Input data:
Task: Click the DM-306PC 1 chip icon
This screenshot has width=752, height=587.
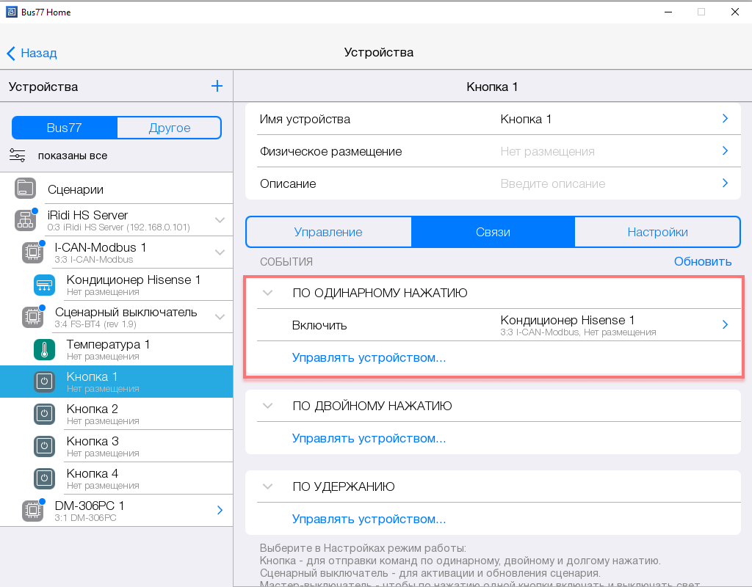Action: [x=32, y=511]
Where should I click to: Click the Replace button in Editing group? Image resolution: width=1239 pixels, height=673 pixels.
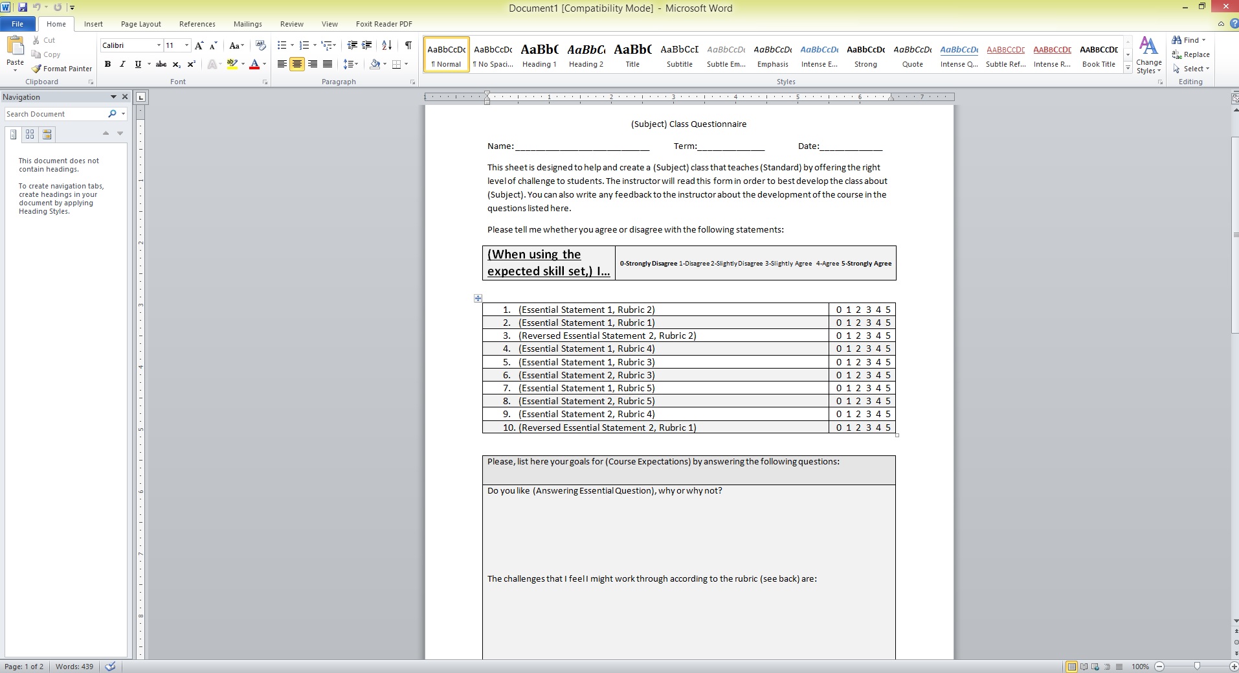point(1191,54)
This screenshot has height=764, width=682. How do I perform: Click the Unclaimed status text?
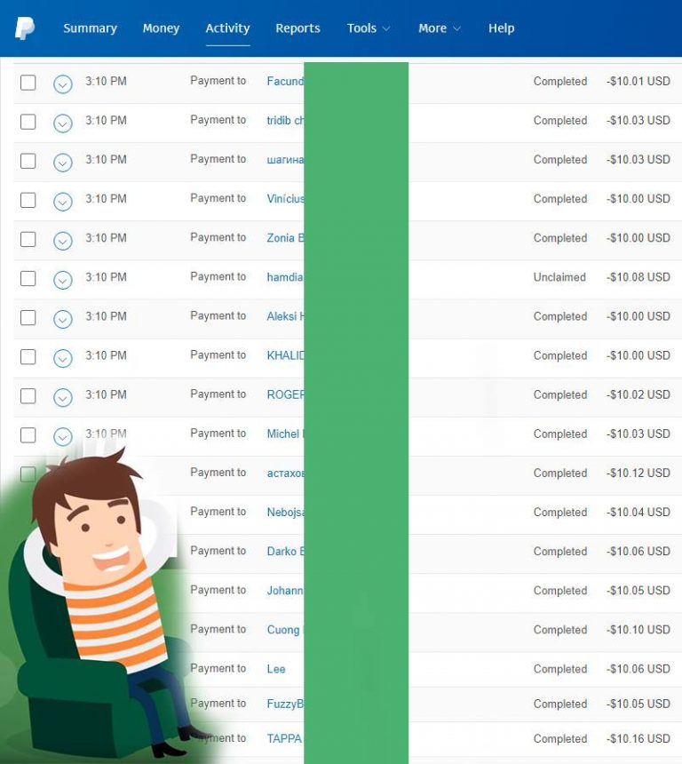click(x=559, y=277)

Required work: Reproduce the text of all three entries above verbatim, line for line, and omit the pictures from your reproduction.

Problem solution:
Task: Click the DM-306PC 1 chip icon
This screenshot has width=752, height=587.
Action: [x=32, y=511]
Where should I click to: Click the Replace button in Editing group? Image resolution: width=1239 pixels, height=673 pixels.
point(1191,54)
This screenshot has height=764, width=682. How do I perform: Click the Unclaimed status text?
click(x=559, y=277)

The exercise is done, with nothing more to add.